Wir leben in einer Zeit, wo es wichtiger erscheint Recht zu haben, also richtig zu liegen, auf der richtigen Seite zu stehen. Dabei vergessen wir aber sehr schnell, dass das Richtigste ganz schnell zum Falschen werden kann. Und wenn man das nicht merkt und korrigiert, wird das einst Richtige, was zum Falschen geworden ist zu Terror.

Mit der Grundeinsicht aber „Alle haben gesündigt …“ – suche ich nicht, immer recht zu haben oder der Beste zu sein; mit dieser Grundeinsicht weiß ist, dass ich in allem Tun und Lassen mir meiner tiefen Vergebungsbedürftigkeit bewusst sein muss: „Vater, vergib!“ „Father, forgive!“ „Wóśce, wódaj nam!“ „Panie, przebacz nam!“ So steht es geschrieben auf unserer Versöhnungsglocke in die vier Himmelsrichtungen in Deutsch, Englisch, Wendisch und Polnisch. Vergebung, wie sie uns historisch nötig wurde und heute zwischenmenschlich konkret wird. Vergebungs-bedürftigkeit vielen gegenüber, aber auch anderer mir gegenüber. Das ist die tiefe Dimension unseres Lebens. Und sie gelingt nur, wenn wir dann auch noch den Schlussvers des Gebetes nicht vergessen. Wir – liebe Gemeinde – versinken ja nicht nur in unserer Vergebungsbedürftigkeit, wir werden von Gott gerade darin aufgerichtet, damit wir unserem gegenüber wieder frei in Angesicht schauen können – frei als Sünder und Versöhnter: So heißt es da im Brief an die Epheser: „Seid untereinander freundlich, herzlich und vergebet einer dem anderen, wie Gott euch vergeben hat in Jesus Christus.“ (Eph 4, 32) …

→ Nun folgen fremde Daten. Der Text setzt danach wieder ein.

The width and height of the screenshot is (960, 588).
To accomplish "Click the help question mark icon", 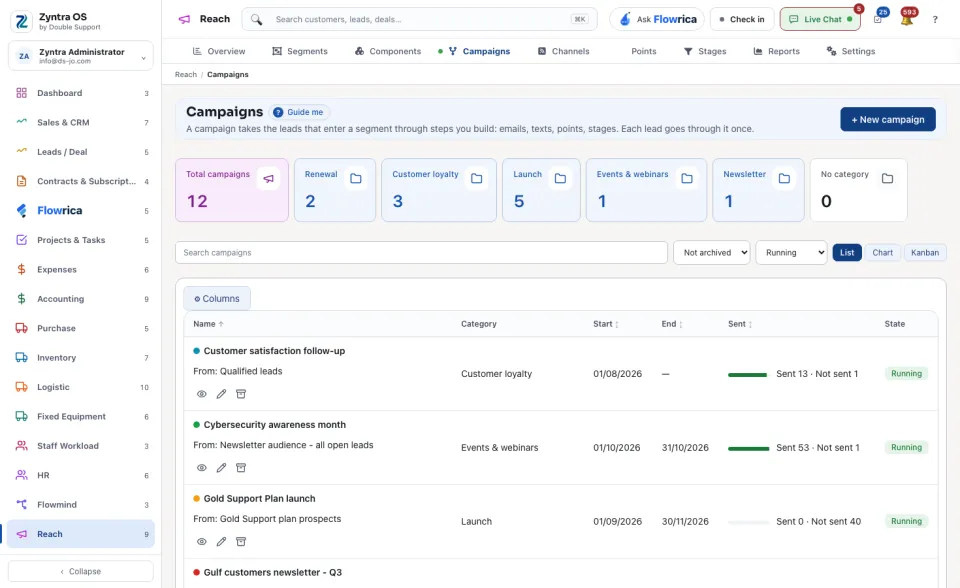I will 935,20.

Ein versöhntes Miteinander schließt das Wissen um das Sündersein mit ein – nur so bleibt die Bitte „Vater, vergib!“ nicht einseitig, leer und hohl. … Immer wenn diese Glocke läuten wird, werden wir daran erinnert und werden auf den Grund unserer Lebenstatsache gestellt: Das wir allein aus Gottes Vergebung leben. Wenn Glocke III täglich – früh, mittags und abends und zu anderen Anlässen – läutet wird, dann ruft sie uns Sünder – uns alle – in diese Versöhnungsarbeit, zur Versöhnung mit Gott und zur Versöhnung mit Menschen. Wir wollen dieser Arbeit gern dienen. Amen.